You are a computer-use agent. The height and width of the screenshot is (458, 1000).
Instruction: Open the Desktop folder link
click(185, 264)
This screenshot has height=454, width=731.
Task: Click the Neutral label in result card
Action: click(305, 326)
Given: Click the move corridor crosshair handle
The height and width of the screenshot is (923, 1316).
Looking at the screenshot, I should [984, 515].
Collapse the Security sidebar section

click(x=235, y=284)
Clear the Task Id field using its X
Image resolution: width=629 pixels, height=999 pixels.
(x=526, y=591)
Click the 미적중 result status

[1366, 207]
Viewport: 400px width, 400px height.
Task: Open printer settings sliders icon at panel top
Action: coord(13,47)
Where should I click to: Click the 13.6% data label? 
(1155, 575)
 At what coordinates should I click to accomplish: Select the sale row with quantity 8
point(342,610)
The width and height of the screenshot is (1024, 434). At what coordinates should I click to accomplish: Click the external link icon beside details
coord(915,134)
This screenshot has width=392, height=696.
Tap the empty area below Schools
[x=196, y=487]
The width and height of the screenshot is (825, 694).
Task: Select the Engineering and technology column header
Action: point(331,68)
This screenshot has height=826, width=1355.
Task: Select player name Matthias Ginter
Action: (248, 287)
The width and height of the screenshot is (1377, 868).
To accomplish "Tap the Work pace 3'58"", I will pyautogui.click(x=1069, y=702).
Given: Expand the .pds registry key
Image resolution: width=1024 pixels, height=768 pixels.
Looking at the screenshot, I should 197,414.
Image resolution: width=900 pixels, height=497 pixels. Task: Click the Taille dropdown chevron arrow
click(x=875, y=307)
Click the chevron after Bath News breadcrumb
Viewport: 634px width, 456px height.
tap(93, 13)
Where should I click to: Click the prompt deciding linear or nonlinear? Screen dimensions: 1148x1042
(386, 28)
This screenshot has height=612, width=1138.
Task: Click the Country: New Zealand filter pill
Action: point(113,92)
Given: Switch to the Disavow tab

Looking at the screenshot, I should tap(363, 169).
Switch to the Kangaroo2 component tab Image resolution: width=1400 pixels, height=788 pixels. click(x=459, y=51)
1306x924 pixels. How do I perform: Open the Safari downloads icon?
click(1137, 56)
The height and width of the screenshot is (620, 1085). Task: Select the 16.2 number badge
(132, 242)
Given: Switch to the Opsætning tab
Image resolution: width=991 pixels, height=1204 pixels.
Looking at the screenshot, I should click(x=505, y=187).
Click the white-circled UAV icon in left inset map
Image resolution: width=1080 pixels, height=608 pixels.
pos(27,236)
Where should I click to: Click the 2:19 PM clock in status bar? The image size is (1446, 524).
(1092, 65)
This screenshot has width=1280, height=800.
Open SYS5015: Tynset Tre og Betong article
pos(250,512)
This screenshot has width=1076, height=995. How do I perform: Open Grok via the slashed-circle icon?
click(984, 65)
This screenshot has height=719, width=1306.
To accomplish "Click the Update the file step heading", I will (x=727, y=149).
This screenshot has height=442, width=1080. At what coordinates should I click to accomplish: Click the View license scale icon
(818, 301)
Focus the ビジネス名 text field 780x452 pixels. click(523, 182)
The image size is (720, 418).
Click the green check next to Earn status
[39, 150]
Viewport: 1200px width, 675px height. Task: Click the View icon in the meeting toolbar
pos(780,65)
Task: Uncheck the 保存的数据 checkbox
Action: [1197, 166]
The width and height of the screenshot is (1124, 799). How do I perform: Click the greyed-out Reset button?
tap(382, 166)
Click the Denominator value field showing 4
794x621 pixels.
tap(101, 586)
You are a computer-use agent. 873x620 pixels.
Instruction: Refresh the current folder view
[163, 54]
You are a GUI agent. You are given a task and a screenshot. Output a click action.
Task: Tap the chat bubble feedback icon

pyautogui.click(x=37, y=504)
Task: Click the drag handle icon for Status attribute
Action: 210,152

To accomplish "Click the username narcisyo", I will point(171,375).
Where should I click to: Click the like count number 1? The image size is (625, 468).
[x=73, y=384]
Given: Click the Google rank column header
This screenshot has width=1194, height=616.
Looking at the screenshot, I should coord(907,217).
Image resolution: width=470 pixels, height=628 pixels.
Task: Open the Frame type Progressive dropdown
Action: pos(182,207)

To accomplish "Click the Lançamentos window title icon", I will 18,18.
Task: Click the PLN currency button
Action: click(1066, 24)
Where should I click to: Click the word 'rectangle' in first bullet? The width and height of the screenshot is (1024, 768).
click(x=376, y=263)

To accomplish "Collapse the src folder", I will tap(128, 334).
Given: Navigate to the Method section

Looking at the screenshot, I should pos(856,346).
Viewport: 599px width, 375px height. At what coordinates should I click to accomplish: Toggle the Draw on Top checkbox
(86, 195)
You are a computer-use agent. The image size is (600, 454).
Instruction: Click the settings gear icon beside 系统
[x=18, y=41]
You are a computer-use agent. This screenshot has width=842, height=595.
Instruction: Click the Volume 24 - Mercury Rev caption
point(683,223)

_ _ _

◆ About this task
From the data above, reproduce word for word the lines running from the line with "You are a computer-use agent. 873x620 pixels." to the line with "Given: Click the Google rank column header", ends included.

◆ Output for this exercise
You are a computer-use agent. 873x620 pixels.
Instruction: Refresh the current folder view
[163, 54]
You are a GUI agent. You are given a task and a screenshot. Output a click action.
Task: Tap the chat bubble feedback icon

pyautogui.click(x=37, y=504)
Task: Click the drag handle icon for Status attribute
Action: 210,152

To accomplish "Click the username narcisyo", I will point(171,375).
Where should I click to: Click the like count number 1? The image size is (625, 468).
[x=73, y=384]
Given: Click the Google rank column header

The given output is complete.